Outside of work, that is. All committed employees should be working twelve hour days as a matter of course, and coming in on Saturdays too. (Not entirely sure that this has led to massive productivity improvements in this part of the world, because that 'twelve hour day' seems to often include a two hour pause for dim sum, like some strange, passive-aggressive employee relationship, and it's not entirely clear that you'll be any better at your work for working the weekend. If you couldn't get it done in five days, I'm not sure that a sixth will really help that much. Unless you're God, I suppose.)
But perhaps as a consequence of everyone living at the office, everything else seems arranged to make the rest of your life easier.
Don't want to bother recycling waste? Never mind! There's hardly anywhere to recycle plastic or glass, and even when you do find a bin, there's a handy article in the paper every so often about how it all gets chucked in the landfill with the other rubbish anyway, so you don't have to feel any guilt about not recycling.
Don't want to cook? Well, as most kitchens are only equipped with a couple of stoves, you can feel quite justified in going out to eat every night.
Don't want to pay tax? You can skip town with $160,000 owing to the Revenue Service, and they'll be polite enough to only write you a letter asking you to pop into the office with it after you've been back three or four times.
Actually, that last example wasn't such a good one, as you'd have to leave Hong Kong to avail yourself of the laziness-aid. And if you did leave, you'd be sacrificing one of the principal labour-saving devices of Hong Kong: the maid. Or is it the domestic helper this week?
(I'm really ignorant of the connotations of these two terms, and I'd happily correct myself if somebody would point out essential differences between them, but most people here use the terms pretty interchangeably, so I'll hope I'm not being offensive. The last thing I've ever wanted to do is be offensive.)

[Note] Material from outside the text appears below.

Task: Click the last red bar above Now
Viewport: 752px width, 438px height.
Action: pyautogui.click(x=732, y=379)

Maids are brilliant. For an almost derisory amount of money*, they'll tidy, clean, cook, walk your dog, clear up after your dog, tidy your children, take them to school, fetch them again, tidy up again, perform all the child-rearing functions that you would do if you had any desire to bond with your spawn, and still have time to go to the park on Sunday and annoy you.

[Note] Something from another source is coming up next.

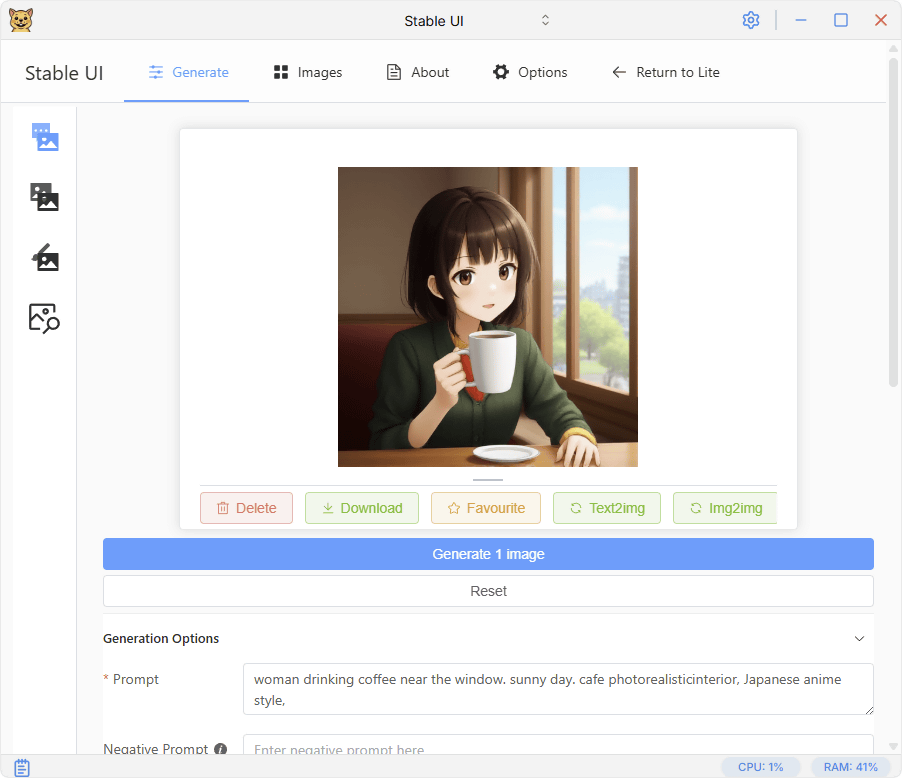
Task: Switch to the Images tab
Action: (x=308, y=72)
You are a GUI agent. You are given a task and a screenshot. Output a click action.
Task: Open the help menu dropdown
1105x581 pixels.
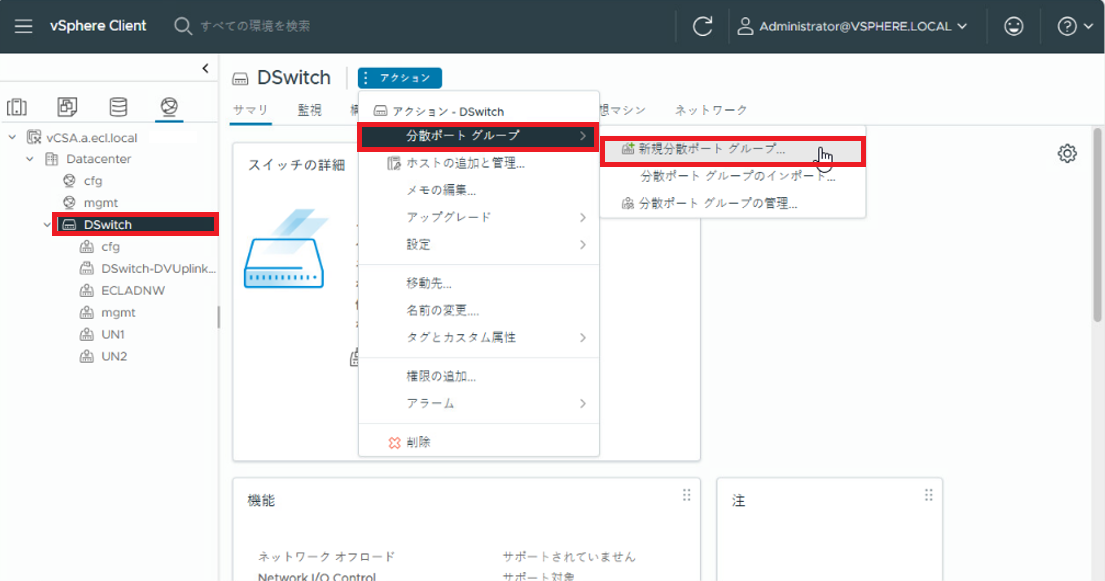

If you weren't annoyed by the air quality or the architecture in Hong Kong, you might think there was nothing else to get in a bubble about. But this is the final, labour-saving gift the maids provide. They give you something to get annoyed about. As a consequence of all the maids getting cell-like rooms to sleep in and having nowhere else for them to go, they all congregate in the parks or in the central streets of Hong Kong on Sundays, their mandated day off. This seems to either bemuse or enrage their employers (most of whom seem to act as though they think they're actually owners); what could the maids do, that didn't fall under the category of work, after all? If the non-maid population aren't confused to see large groups of Filipinas or Indonesians being happy to meet other people that they can talk to and not have to tidy up after, then they're actually quite angry at the noise that they're making.
After all, how dare they clutter the place up? And they make so much noise talking to one another. And they get in the way! They're not being productive! They're not being productive!
Personally I don't get annoyed by this, but don't take that to mean I think I'm some kind of saint. I'm never in Central or Victoria Park on a Sunday, so I don't get the chance to encounter maids-at-rest. I'll be conked out asleep at home, with vague feelings of guilt that somebody else has taken much more care and attention than I could ever muster, to arrange all my cds in alphabetical order, fold my underpants and tackle the washing up.**
Like to see her figure out how to syndicate a blog update onto Facebook via a twitter feed though. That's life skills for you.
*Don't forget, that's for an almost derisory amount of money. (Maybe the same as you'd pay for a couple of hours of half-arsed ironing in the UK. In 1998.) Occasionally somebody gives a maid a raise, and pays her a fully derisory amount, but there's really no need for that. You're distorting the local economic conditions, you insensitive clod!
** I did wonder if this was a subtle revenge: in the distant past of last year, I wondered that if I ever got a girl back to my place, she'd take one look at this well-over-the-borderline-OCD anal-retentiveness, and scarper double quick. Lucky I managed to snare somebody while my place was in between tidyings, and as a single male I'd put it into an attractive sort of squalor. In about ten minutes.